### Given data ###

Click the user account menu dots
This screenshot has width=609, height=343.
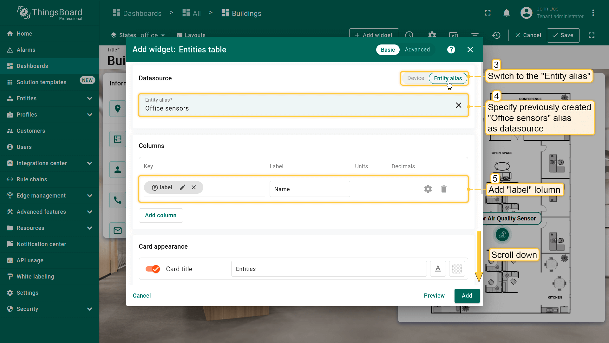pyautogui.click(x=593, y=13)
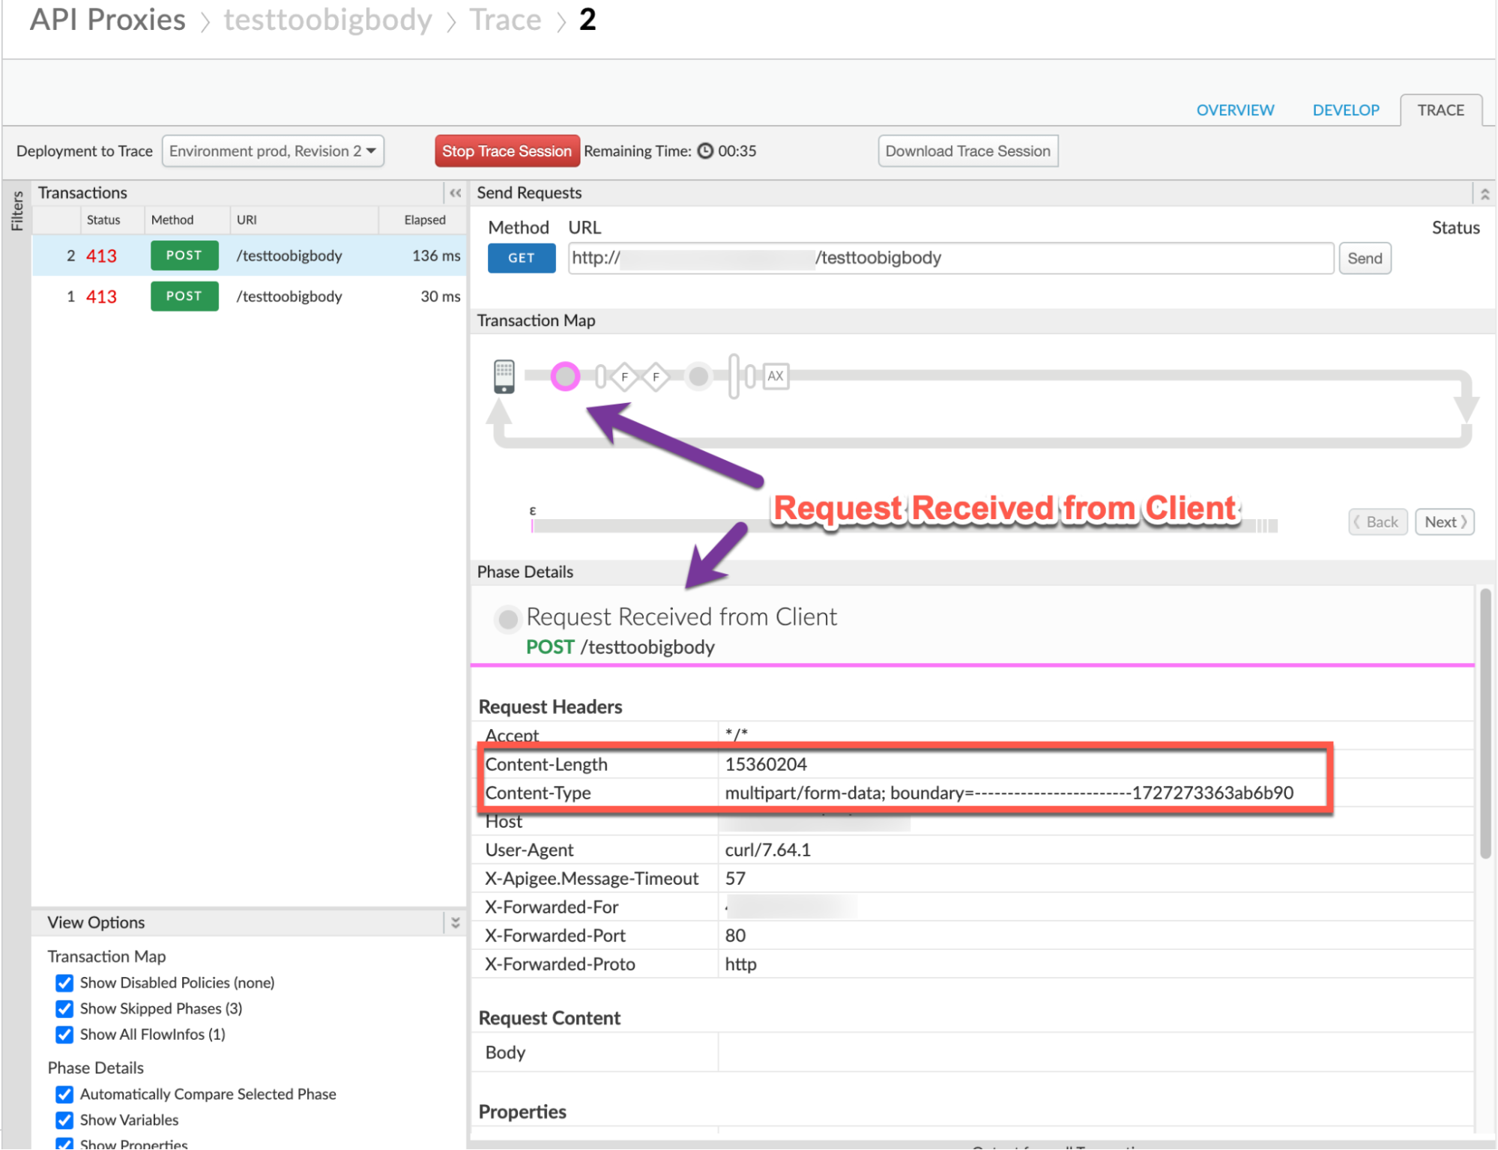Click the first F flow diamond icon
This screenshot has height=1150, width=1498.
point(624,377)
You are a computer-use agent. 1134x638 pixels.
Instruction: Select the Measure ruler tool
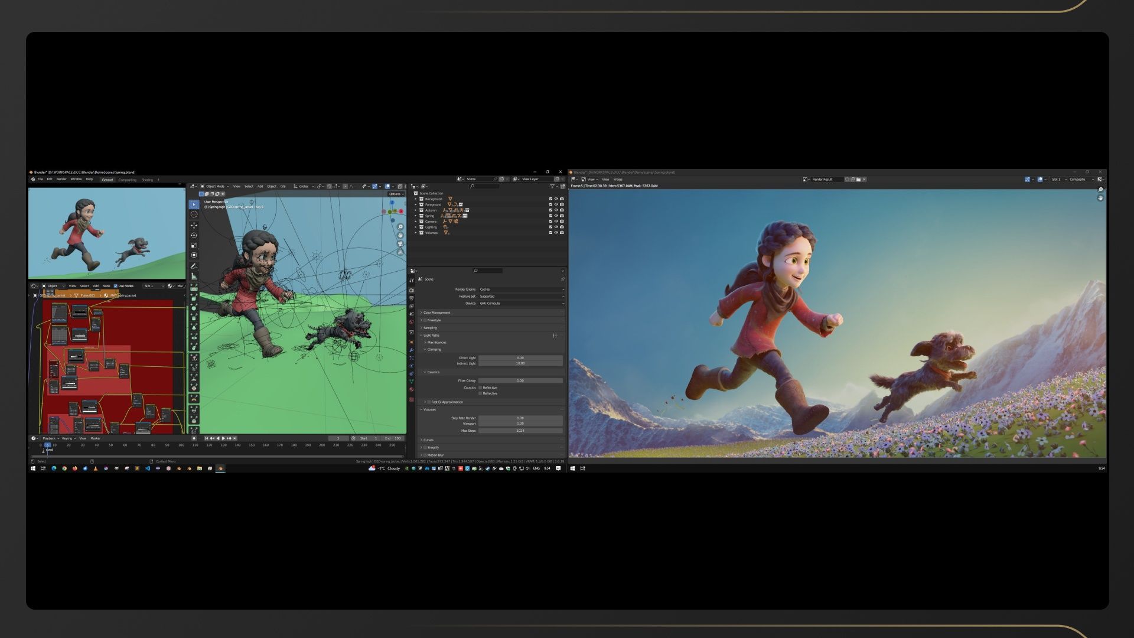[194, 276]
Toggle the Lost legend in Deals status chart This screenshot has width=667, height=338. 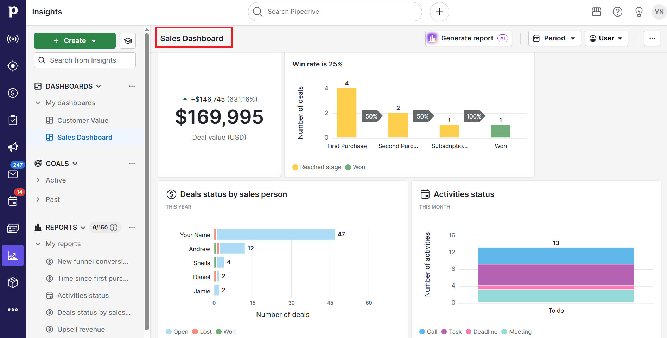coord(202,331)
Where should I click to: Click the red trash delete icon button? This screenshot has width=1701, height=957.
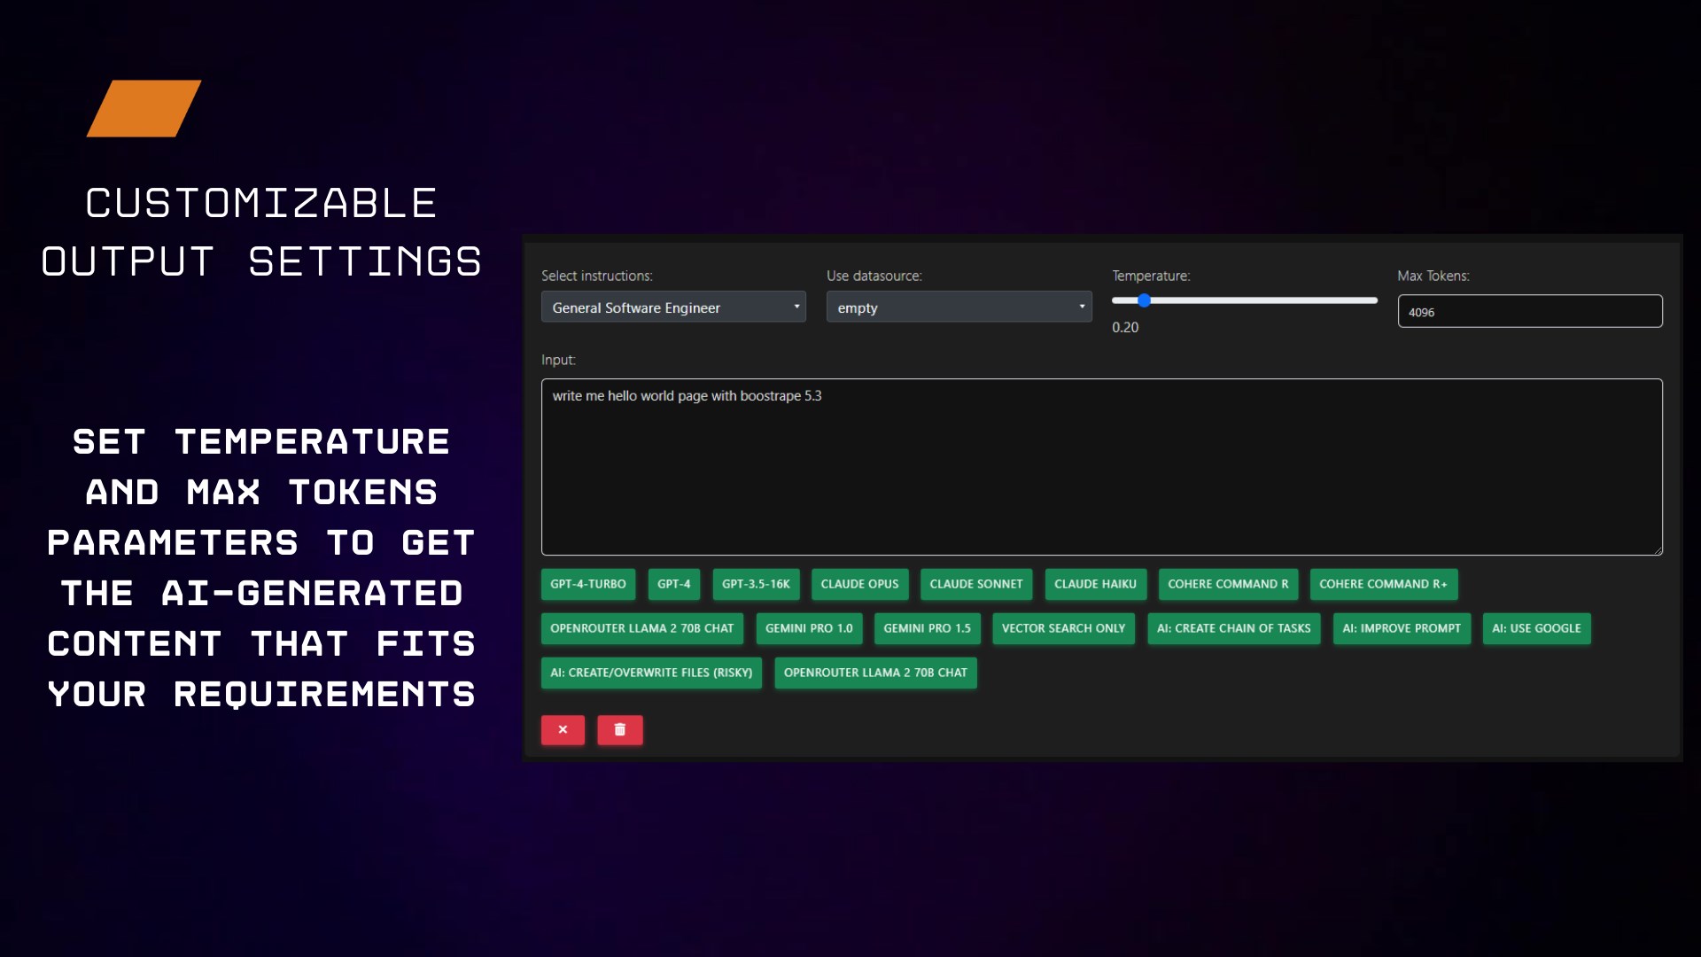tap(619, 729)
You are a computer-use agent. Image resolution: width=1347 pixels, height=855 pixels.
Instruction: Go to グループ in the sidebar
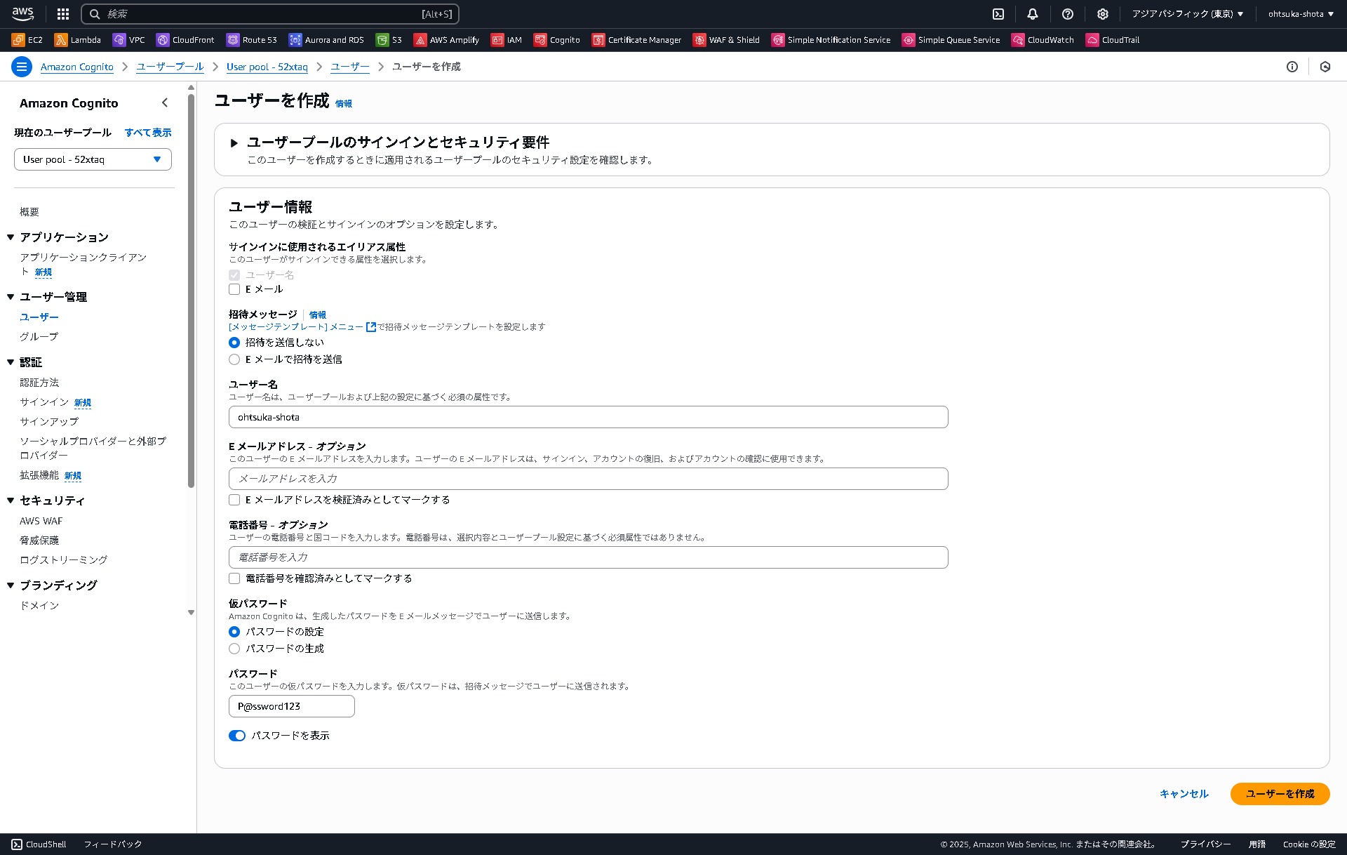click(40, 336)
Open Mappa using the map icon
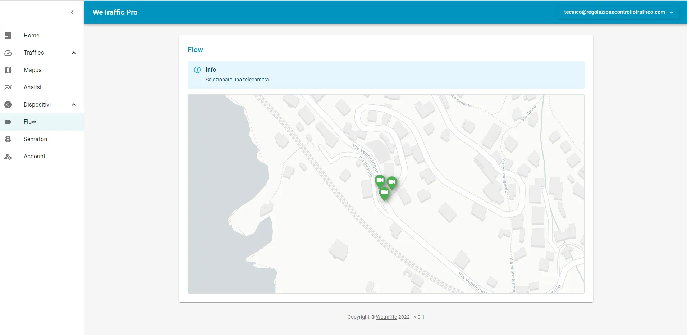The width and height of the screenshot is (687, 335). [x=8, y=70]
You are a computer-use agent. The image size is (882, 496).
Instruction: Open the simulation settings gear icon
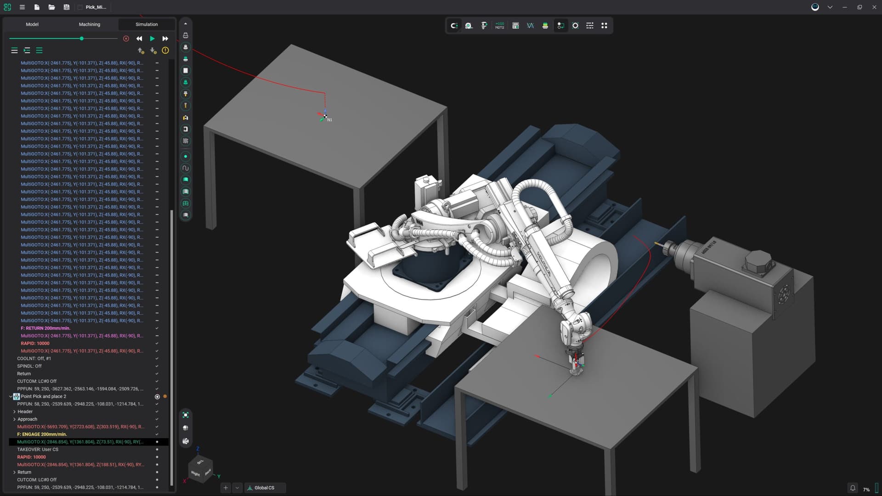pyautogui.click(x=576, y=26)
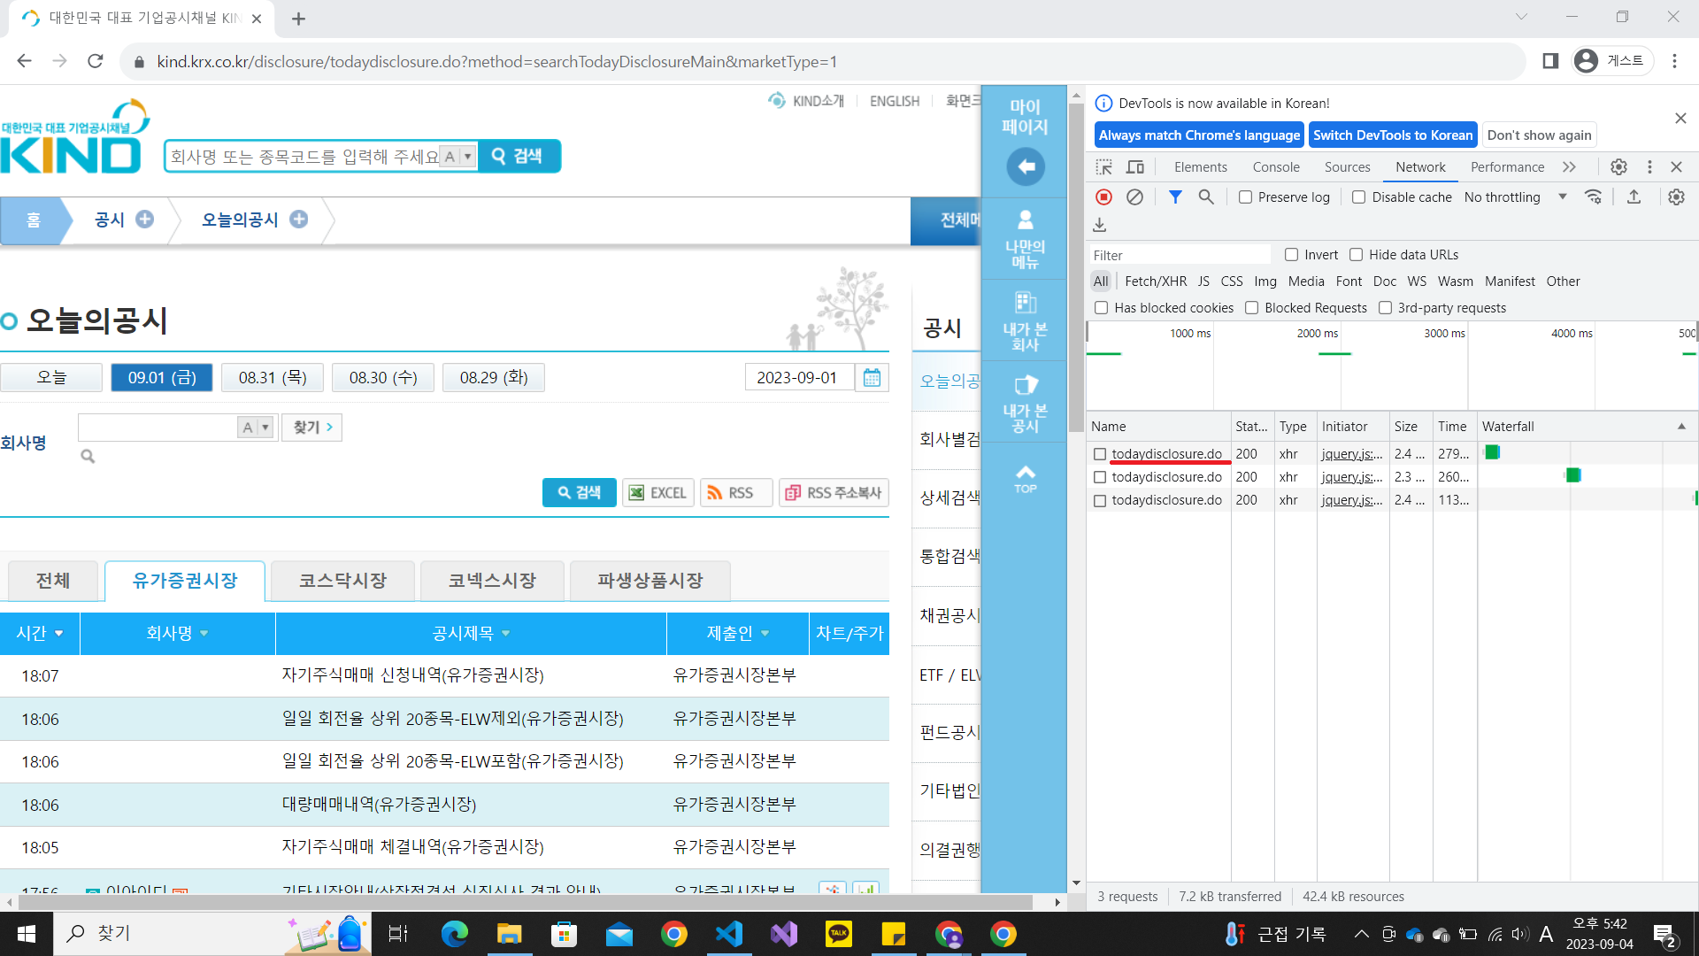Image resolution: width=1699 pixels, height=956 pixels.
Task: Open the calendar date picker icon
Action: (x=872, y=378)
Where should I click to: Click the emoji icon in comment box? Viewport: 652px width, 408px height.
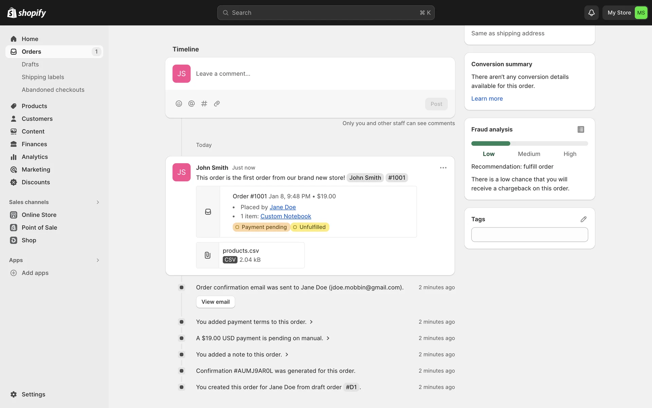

###

*Task prompt:*
Filter the listing above, keeping only the lines with "computer".

*Answer section:*
You are a computer-use agent. 1134x638 pixels.
You are a computer-use agent. Image resolution: width=1347 pixels, height=855 pixels.
You are a computer-use agent. The image size is (882, 496).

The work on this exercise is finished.